Problem details: The entries that follow include a run beginning at the line with "Click the PW value 28" and ending at the line with "You are a computer-use agent. The image"; restate that run word for word and leave the rest out.

Supplied material:

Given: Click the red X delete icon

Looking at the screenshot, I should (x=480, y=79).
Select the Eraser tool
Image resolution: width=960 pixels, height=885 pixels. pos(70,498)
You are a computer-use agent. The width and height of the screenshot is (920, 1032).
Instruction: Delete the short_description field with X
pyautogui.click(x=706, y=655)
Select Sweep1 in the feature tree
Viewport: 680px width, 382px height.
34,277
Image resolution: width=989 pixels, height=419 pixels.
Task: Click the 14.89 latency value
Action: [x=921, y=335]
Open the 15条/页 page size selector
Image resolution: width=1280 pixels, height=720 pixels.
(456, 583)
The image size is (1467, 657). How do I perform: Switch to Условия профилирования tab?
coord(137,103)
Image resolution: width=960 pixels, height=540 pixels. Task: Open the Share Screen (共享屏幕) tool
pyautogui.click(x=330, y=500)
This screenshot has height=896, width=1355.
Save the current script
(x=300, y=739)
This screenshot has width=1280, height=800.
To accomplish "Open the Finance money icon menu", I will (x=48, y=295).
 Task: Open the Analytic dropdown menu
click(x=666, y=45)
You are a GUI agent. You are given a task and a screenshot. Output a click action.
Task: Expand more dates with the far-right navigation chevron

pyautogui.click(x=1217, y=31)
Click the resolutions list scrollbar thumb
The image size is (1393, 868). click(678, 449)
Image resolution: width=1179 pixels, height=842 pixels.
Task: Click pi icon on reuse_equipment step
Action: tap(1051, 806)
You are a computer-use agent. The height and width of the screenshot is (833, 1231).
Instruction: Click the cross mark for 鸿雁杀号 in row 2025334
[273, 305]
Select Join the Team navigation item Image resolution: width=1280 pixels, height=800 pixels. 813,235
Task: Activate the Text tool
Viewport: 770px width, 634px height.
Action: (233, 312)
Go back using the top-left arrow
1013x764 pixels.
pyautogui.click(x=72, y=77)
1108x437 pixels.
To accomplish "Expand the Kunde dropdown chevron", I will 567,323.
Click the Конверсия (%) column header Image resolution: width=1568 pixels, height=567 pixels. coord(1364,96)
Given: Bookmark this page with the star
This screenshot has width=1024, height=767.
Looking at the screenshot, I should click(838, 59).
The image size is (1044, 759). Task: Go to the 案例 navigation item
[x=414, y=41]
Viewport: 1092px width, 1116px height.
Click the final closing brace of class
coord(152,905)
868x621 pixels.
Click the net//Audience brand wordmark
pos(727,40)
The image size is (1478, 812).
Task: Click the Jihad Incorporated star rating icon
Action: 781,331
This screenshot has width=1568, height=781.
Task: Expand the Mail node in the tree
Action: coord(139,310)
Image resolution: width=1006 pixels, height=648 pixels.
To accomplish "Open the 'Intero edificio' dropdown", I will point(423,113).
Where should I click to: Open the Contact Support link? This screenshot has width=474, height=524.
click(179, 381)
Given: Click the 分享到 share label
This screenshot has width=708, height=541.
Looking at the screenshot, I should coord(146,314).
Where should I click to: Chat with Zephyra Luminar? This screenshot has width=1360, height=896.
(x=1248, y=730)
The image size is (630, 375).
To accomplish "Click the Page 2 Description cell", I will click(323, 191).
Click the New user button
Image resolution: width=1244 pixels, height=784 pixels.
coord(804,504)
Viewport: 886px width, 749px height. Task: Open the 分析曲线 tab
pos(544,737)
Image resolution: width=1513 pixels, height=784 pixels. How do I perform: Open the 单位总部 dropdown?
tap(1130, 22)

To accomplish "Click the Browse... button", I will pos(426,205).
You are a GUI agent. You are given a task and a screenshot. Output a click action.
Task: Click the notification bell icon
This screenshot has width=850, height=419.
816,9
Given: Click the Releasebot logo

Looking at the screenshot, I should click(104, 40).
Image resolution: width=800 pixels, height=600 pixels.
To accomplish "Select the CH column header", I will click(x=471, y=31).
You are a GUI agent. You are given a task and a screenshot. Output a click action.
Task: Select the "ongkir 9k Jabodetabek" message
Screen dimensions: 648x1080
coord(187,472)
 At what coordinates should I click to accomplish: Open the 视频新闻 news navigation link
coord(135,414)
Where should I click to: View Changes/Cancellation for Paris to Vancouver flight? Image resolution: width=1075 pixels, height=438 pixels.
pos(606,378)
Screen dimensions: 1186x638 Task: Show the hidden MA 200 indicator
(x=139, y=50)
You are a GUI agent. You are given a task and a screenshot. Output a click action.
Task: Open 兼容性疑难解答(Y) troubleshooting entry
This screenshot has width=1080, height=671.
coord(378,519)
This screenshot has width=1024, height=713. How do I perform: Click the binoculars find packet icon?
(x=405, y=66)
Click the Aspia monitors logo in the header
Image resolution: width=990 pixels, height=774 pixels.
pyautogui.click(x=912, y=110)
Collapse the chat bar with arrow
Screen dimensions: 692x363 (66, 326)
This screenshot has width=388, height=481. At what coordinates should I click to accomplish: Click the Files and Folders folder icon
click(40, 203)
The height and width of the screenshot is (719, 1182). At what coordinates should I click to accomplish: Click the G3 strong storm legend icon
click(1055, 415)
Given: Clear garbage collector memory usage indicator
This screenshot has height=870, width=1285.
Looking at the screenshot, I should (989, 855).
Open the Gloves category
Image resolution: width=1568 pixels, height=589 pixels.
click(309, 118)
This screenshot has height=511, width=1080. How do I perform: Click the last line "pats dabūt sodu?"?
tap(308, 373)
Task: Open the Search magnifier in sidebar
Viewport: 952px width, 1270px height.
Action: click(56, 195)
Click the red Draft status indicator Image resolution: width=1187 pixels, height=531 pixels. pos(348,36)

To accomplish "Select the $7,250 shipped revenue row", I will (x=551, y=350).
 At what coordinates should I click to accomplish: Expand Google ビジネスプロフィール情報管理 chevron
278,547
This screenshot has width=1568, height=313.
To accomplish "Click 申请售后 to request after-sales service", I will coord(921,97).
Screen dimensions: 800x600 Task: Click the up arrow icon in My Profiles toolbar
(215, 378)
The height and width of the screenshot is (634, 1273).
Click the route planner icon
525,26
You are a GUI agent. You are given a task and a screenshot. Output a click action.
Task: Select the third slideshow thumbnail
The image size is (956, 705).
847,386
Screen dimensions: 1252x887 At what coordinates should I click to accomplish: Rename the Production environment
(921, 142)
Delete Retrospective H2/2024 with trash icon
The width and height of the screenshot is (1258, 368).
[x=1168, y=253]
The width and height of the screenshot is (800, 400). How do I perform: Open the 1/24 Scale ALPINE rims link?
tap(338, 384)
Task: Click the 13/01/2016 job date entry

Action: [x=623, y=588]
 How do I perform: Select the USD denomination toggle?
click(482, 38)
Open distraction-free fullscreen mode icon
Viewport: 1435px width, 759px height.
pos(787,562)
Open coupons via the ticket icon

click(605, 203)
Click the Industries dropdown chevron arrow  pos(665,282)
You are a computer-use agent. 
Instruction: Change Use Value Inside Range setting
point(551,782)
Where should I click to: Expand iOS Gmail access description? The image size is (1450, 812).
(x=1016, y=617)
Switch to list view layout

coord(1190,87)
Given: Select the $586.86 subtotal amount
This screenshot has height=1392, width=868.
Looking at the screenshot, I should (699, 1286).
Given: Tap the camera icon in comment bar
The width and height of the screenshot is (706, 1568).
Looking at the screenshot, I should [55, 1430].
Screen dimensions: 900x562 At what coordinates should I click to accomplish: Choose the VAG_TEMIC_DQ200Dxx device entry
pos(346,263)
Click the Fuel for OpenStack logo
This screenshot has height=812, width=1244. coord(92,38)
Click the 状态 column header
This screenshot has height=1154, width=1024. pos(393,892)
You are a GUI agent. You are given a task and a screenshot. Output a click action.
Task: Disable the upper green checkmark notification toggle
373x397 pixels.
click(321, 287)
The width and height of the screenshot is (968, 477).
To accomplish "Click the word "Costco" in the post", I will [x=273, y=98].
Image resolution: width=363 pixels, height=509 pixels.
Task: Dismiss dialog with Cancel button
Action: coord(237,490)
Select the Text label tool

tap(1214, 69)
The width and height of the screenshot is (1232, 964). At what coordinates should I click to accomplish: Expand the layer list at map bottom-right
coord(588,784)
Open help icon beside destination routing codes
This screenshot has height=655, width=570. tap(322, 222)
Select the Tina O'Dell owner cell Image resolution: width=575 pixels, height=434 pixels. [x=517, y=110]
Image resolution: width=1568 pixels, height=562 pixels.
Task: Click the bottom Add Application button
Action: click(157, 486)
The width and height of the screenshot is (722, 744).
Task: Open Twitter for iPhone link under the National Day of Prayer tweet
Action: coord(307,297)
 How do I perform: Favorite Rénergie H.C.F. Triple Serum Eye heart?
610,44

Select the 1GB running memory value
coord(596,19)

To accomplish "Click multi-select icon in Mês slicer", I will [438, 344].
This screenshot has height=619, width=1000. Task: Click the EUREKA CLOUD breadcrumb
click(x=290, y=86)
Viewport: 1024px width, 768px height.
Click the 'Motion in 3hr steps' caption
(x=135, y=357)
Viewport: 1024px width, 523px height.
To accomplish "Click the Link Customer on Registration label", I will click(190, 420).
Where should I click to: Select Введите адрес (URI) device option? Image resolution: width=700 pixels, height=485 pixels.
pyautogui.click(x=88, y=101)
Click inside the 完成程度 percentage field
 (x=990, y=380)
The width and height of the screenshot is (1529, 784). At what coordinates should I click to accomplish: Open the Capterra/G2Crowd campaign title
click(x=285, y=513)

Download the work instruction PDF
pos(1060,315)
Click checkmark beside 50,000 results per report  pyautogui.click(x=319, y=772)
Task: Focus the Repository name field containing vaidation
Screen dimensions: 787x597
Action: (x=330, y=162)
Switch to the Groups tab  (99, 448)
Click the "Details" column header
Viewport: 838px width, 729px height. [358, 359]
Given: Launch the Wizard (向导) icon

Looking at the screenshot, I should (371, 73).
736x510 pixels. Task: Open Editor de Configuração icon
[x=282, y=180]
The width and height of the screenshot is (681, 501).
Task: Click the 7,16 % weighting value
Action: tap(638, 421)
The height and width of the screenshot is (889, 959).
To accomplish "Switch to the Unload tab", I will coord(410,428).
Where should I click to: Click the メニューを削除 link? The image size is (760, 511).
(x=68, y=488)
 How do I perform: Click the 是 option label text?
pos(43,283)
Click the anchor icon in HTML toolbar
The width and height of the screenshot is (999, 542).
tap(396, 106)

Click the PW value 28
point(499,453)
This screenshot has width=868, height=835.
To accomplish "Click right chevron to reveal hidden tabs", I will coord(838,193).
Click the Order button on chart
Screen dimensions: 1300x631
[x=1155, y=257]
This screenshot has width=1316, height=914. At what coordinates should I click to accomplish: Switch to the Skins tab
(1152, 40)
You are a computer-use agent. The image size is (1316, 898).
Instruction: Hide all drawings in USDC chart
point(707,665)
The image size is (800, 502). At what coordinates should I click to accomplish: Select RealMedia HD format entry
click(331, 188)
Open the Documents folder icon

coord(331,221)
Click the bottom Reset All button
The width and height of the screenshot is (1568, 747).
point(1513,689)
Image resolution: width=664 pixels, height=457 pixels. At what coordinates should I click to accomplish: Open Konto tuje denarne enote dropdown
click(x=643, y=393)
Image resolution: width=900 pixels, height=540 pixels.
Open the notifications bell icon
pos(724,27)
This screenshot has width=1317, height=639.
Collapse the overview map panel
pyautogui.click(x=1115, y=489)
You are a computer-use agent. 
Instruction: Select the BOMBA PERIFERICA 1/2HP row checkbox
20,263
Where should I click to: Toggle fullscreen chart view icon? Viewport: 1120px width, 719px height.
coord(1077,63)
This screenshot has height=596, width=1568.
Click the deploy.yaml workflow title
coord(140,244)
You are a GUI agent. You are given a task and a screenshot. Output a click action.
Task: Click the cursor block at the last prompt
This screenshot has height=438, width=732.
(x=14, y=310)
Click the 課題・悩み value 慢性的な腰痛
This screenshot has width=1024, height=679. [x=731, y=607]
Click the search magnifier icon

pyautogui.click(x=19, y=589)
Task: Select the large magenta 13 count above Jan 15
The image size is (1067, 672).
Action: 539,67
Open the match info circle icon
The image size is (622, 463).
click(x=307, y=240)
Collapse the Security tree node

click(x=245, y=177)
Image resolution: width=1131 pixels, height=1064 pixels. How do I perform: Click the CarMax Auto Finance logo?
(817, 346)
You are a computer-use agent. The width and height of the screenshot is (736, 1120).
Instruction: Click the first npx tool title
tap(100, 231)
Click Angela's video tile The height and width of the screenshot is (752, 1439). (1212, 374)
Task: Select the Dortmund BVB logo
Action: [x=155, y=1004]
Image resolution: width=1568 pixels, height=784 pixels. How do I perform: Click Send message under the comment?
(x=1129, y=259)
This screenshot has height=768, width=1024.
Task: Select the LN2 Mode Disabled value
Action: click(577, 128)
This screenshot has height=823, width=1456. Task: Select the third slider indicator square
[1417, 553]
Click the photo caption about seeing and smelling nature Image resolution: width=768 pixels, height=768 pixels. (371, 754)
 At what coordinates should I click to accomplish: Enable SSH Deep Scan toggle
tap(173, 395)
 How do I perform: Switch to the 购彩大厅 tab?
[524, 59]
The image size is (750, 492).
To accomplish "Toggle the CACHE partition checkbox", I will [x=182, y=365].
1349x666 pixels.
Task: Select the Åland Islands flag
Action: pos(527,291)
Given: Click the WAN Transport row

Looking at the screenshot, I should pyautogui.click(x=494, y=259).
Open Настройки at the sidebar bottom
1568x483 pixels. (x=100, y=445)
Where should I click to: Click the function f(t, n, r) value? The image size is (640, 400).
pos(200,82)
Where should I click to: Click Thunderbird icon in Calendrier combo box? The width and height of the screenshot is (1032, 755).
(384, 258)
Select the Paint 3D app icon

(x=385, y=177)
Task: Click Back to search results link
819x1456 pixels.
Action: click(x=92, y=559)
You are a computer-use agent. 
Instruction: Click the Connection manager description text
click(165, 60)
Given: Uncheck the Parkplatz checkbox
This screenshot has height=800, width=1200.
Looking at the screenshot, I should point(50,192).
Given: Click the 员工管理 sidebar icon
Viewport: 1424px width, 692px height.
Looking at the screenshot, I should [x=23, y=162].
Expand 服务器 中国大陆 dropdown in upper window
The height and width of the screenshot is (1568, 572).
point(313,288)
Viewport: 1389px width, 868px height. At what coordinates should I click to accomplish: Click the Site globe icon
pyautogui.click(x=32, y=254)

Exercise output:
Click the PW value 28
point(499,453)
This screenshot has width=868, height=835.
To accomplish "Click right chevron to reveal hidden tabs", I will coord(838,193).
Click the Order button on chart
Screen dimensions: 1300x631
[x=1155, y=257]
This screenshot has width=1316, height=914. At what coordinates should I click to accomplish: Switch to the Skins tab
(1152, 40)
You are a computer-use agent. The image size is (1316, 898).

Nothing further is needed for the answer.